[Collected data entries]
· · · ·
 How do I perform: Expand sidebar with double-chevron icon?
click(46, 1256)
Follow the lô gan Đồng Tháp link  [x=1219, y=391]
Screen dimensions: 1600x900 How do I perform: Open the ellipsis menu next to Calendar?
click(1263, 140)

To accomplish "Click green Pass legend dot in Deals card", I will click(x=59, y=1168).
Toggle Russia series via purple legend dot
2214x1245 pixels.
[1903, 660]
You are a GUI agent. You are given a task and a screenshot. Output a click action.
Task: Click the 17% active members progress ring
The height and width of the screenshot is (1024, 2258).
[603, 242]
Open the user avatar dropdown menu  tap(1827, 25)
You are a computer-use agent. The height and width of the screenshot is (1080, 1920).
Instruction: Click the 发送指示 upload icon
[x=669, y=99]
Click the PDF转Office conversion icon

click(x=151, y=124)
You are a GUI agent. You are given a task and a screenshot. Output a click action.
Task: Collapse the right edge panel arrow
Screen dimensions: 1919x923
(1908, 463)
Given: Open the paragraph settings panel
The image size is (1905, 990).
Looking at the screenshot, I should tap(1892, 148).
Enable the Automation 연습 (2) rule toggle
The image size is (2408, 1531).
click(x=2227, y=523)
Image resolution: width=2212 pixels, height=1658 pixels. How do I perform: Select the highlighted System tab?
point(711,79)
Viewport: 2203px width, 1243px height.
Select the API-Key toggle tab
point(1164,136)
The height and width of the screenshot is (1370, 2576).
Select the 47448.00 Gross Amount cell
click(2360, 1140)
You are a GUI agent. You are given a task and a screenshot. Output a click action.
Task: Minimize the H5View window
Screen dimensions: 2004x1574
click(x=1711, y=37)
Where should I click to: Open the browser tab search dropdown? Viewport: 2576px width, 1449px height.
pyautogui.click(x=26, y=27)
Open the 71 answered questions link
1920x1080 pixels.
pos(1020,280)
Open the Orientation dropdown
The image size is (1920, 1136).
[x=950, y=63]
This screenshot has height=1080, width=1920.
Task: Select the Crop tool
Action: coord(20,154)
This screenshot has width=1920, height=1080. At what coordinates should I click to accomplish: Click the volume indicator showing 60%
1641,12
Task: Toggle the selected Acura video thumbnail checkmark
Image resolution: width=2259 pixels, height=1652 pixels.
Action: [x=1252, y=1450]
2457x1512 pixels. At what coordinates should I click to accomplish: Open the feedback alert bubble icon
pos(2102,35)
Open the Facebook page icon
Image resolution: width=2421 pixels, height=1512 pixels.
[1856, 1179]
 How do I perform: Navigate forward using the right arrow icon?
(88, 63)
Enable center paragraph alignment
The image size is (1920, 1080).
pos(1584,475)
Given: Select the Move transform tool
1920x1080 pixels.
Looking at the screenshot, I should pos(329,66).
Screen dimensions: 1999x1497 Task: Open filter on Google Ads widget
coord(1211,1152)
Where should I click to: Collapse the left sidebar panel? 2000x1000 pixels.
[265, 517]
· · · ·
§ WHAT IS EXPECTED
Return the full data, every line of it, with nothing altered.

§ RESPONSE TO THE EXERCISE
 How do I perform: Expand sidebar with double-chevron icon?
click(46, 1256)
Follow the lô gan Đồng Tháp link  [x=1219, y=391]
Screen dimensions: 1600x900 How do I perform: Open the ellipsis menu next to Calendar?
click(1263, 140)

To accomplish "Click green Pass legend dot in Deals card", I will click(x=59, y=1168).
Toggle Russia series via purple legend dot
2214x1245 pixels.
[1903, 660]
You are a GUI agent. You are given a task and a screenshot. Output a click action.
Task: Click the 17% active members progress ring
The height and width of the screenshot is (1024, 2258).
[603, 242]
Open the user avatar dropdown menu  tap(1827, 25)
You are a computer-use agent. The height and width of the screenshot is (1080, 1920).
Instruction: Click the 发送指示 upload icon
[x=669, y=99]
Click the PDF转Office conversion icon

click(x=151, y=124)
You are a GUI agent. You are given a task and a screenshot. Output a click action.
Task: Collapse the right edge panel arrow
Screen dimensions: 1919x923
(1908, 463)
Given: Open the paragraph settings panel
The image size is (1905, 990).
Looking at the screenshot, I should tap(1892, 148).
Enable the Automation 연습 (2) rule toggle
The image size is (2408, 1531).
click(x=2227, y=523)
Image resolution: width=2212 pixels, height=1658 pixels. How do I perform: Select the highlighted System tab?
point(711,79)
Viewport: 2203px width, 1243px height.
Select the API-Key toggle tab
point(1164,136)
The height and width of the screenshot is (1370, 2576).
Select the 47448.00 Gross Amount cell
click(2360, 1140)
You are a GUI agent. You are given a task and a screenshot. Output a click action.
Task: Minimize the H5View window
Screen dimensions: 2004x1574
click(x=1711, y=37)
Where should I click to: Open the browser tab search dropdown? Viewport: 2576px width, 1449px height.
pyautogui.click(x=26, y=27)
Open the 71 answered questions link
1920x1080 pixels.
pos(1020,280)
Open the Orientation dropdown
The image size is (1920, 1136).
[x=950, y=63]
This screenshot has height=1080, width=1920.
Task: Select the Crop tool
Action: coord(20,154)
This screenshot has width=1920, height=1080. At what coordinates should I click to accomplish: Click the volume indicator showing 60%
1641,12
Task: Toggle the selected Acura video thumbnail checkmark
Image resolution: width=2259 pixels, height=1652 pixels.
Action: [x=1252, y=1450]
2457x1512 pixels. At what coordinates should I click to accomplish: Open the feedback alert bubble icon
pos(2102,35)
Open the Facebook page icon
Image resolution: width=2421 pixels, height=1512 pixels.
[1856, 1179]
 How do I perform: Navigate forward using the right arrow icon?
(88, 63)
Enable center paragraph alignment
The image size is (1920, 1080).
pos(1584,475)
Given: Select the Move transform tool
1920x1080 pixels.
Looking at the screenshot, I should pos(329,66).
Screen dimensions: 1999x1497 Task: Open filter on Google Ads widget
coord(1211,1152)
Where should I click to: Collapse the left sidebar panel? 2000x1000 pixels.
[265, 517]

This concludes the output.